With collaboration at the heart of Miria’s creative process, she works closely with her clients, architects, artisans, fabricators and suppliers to seek out new and inventive ways to bring her designs to life.
Ever conscious of making new things in a world where we produce and consume so much, she advocates for organic principles and looks to integrate and implement a circular ethos into her designs – often favouring moving or reusing materials and plants with integrity and character. Miria prioritises making sensitive low environmental impact choices ensuring that hidden infrastructure is sufficiently robust to future-proof the gardens and landscapes that she sets out to make.
Miria Harris’s studio is based in London where she works with a team to design and implement a wide range of landscape projects across the UK and abroad. Her work ranges from contemporary reimagining of historical gardens for listed buildings, to family and wildlife friendly gardens in urban and rural settings and large-scale public planting schemes. She has worked with a number of celebrated architects and interior designers including Ilse Crawford, Julian Harrap, Sergison Bates and Surman Weston.

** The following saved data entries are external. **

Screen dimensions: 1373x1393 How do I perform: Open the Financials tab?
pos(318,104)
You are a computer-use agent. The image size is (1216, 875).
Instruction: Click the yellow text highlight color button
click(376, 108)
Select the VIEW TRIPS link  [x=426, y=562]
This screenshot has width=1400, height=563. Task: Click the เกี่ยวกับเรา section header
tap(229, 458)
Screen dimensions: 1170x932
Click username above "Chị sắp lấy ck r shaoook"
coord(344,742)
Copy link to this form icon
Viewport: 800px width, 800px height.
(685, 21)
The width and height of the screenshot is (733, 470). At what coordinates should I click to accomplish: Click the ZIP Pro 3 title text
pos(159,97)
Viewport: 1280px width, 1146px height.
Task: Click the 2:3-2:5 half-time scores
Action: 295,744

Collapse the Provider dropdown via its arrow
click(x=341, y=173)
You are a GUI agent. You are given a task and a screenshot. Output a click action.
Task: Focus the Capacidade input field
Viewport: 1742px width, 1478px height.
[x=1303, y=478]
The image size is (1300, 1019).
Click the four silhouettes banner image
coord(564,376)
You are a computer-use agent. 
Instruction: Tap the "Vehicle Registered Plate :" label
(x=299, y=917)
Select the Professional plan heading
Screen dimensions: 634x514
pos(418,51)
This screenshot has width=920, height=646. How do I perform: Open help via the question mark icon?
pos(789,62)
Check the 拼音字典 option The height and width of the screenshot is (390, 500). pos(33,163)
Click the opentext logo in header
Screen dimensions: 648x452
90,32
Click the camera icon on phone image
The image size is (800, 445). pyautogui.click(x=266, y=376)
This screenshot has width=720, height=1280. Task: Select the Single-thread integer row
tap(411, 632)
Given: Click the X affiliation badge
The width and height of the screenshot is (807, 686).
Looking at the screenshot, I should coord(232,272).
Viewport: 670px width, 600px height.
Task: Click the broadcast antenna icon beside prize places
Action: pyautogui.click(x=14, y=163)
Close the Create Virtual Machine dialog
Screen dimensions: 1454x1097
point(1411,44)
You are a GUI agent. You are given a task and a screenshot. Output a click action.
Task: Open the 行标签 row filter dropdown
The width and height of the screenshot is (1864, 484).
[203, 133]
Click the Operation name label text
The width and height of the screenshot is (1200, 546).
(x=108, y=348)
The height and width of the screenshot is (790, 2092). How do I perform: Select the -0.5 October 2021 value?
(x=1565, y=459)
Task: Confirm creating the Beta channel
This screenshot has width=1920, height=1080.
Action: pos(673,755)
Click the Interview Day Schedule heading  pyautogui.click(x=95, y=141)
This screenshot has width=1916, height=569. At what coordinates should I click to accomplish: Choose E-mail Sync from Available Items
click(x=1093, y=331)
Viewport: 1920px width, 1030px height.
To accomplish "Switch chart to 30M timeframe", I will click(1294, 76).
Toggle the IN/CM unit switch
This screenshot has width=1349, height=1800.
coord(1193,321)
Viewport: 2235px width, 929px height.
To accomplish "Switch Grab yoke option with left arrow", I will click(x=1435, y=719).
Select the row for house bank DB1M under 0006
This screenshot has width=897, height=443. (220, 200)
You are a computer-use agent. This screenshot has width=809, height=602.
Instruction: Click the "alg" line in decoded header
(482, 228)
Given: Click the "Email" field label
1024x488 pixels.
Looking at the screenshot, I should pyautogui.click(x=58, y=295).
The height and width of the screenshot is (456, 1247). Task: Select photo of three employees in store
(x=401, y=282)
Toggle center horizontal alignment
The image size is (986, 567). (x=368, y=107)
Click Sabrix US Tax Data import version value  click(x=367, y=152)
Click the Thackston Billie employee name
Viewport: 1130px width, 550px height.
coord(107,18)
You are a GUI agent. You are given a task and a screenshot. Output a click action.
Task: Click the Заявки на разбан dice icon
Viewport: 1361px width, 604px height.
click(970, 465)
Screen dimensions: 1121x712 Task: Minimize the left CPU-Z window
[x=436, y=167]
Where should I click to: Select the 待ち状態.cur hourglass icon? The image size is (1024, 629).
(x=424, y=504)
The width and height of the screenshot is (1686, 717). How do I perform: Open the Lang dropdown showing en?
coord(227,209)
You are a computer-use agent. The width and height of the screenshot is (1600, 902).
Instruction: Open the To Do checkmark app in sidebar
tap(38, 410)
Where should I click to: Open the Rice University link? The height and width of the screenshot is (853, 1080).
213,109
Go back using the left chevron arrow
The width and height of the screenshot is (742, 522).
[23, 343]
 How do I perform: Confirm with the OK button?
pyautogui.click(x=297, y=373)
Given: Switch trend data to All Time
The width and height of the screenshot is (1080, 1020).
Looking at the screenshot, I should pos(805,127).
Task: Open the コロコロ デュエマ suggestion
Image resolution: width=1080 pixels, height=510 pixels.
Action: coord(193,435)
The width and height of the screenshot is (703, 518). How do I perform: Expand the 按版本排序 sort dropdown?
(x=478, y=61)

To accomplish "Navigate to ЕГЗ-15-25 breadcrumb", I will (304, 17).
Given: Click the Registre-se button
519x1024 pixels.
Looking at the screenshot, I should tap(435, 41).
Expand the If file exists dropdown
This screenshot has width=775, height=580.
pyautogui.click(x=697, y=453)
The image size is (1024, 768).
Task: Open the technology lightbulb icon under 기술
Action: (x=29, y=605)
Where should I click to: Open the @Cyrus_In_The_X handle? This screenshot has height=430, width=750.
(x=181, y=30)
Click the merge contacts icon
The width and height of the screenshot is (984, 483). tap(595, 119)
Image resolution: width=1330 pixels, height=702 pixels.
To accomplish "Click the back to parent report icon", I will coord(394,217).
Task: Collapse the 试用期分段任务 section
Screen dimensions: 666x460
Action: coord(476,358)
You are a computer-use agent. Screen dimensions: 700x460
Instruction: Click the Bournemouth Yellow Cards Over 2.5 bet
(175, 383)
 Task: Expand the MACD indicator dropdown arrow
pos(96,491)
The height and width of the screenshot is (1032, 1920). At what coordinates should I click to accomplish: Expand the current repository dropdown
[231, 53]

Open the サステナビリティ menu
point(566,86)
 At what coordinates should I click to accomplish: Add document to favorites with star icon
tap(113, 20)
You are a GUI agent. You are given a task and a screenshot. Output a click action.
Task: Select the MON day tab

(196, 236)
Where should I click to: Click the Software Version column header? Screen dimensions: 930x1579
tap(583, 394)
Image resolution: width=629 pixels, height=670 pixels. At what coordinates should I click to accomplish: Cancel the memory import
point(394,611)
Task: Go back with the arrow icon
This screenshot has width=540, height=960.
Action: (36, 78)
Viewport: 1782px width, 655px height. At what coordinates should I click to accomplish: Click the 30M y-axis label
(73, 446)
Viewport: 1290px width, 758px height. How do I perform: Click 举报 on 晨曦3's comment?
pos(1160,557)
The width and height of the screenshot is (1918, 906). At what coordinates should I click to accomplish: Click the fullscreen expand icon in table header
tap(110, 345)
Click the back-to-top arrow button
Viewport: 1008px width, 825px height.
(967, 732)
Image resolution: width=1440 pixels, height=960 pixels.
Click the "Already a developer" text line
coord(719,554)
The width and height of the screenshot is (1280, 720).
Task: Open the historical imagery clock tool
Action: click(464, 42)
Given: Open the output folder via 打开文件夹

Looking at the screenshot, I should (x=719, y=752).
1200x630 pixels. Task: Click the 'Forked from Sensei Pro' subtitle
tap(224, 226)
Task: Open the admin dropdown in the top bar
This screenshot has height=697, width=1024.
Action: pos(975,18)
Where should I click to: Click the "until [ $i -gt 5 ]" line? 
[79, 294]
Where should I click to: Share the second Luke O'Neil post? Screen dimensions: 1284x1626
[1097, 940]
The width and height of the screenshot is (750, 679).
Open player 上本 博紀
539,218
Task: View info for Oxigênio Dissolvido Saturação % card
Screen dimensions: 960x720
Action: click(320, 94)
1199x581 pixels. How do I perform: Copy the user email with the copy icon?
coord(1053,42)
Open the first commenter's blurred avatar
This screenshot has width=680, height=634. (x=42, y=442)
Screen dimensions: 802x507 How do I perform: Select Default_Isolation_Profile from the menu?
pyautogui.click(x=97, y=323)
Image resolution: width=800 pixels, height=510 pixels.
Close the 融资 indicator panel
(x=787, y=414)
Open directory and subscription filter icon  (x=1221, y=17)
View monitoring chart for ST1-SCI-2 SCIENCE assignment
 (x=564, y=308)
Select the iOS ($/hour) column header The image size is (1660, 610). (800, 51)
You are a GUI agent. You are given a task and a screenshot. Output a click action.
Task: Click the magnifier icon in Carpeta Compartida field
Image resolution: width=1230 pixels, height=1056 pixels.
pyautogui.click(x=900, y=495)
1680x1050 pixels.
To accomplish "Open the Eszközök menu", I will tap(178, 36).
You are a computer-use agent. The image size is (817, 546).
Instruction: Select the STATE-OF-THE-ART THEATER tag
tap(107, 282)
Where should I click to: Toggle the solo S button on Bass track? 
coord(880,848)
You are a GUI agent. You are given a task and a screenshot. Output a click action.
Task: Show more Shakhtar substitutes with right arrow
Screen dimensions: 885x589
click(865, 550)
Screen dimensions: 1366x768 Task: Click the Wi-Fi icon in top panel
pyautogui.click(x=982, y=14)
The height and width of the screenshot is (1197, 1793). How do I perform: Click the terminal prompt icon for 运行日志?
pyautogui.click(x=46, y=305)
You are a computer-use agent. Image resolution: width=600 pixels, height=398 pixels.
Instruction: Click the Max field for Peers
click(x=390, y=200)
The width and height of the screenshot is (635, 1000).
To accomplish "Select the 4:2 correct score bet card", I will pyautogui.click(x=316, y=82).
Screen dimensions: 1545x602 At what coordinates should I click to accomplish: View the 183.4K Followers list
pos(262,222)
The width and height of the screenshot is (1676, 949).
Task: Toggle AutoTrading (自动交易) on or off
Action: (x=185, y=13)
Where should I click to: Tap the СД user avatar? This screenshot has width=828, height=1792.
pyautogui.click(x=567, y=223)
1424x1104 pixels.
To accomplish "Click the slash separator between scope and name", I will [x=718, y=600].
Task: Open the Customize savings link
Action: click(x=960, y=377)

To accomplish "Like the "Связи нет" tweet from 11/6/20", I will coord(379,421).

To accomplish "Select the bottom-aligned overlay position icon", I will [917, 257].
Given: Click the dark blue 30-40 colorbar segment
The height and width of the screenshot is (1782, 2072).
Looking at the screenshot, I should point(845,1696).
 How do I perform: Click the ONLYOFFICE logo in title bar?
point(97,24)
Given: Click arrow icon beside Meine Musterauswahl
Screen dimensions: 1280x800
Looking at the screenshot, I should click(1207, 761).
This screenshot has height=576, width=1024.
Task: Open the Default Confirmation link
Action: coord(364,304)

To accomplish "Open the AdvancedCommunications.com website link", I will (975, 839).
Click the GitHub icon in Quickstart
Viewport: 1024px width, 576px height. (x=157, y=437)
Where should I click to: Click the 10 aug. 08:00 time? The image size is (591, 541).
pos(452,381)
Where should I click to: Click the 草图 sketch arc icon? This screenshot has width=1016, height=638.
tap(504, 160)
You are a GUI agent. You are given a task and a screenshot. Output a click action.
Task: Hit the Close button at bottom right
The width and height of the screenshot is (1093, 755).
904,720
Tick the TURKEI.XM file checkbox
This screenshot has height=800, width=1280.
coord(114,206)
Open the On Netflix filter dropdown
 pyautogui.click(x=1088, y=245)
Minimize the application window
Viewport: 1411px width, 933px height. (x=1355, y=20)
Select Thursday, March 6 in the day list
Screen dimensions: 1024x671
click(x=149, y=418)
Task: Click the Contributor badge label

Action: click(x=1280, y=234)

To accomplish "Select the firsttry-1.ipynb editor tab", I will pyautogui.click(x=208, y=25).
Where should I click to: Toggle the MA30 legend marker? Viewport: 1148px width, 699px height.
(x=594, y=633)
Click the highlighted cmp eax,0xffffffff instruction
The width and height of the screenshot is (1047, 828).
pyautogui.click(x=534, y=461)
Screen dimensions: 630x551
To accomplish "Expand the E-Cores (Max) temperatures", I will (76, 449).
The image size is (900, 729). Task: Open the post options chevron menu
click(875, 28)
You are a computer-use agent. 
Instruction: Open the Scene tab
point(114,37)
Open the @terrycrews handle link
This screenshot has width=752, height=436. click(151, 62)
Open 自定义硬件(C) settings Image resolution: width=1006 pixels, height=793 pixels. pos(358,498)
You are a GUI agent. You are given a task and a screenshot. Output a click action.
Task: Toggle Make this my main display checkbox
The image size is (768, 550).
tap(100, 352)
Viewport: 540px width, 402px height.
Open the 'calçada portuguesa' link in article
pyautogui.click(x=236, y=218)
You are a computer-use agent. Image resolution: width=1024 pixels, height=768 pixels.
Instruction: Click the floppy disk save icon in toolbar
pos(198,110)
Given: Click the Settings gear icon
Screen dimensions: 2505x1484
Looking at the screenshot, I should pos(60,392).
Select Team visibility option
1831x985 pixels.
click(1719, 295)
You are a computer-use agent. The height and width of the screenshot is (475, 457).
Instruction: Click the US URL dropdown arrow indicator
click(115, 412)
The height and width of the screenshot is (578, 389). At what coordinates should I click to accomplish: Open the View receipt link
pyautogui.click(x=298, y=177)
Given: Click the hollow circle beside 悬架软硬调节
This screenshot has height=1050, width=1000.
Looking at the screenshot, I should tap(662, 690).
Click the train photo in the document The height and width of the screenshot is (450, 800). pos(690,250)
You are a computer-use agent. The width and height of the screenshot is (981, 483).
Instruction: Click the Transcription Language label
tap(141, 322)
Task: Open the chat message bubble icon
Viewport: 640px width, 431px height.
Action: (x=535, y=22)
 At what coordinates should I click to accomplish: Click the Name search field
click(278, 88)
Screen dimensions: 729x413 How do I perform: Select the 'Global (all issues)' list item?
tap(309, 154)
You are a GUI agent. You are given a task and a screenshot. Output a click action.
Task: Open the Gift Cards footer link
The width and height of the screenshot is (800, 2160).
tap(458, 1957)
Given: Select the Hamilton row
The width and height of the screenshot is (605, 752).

In the design and delivery of the Stroke Association’s Garden for Recovery, Miria will collaborate with emerging furniture designer Olivia Gonsalves. Olivia’s practice is centred around multi-sensorial design and simple rituals. Her work is cognisant of the need for responsible design and sparing in materials used.
Miria says: “Some of my earliest memories are of growing plants and as a teenager I wanted to be a landscape architect. However, as a young adult in the city with not much direct access to green space it was hard to imagine a career in horticulture. Collaborating with landscape architects in my former role as a public art curator and then finally having a small garden of my own spurred me on to return to my early ambition and to retrain in Landscape design.
“Project Giving Back has enabled me to combine my passion for designing gardens and landscapes with the opportunity to help raise the profile of the Stroke Association and the work they do, a charity that as a stroke survivor myself, is very personal to me.”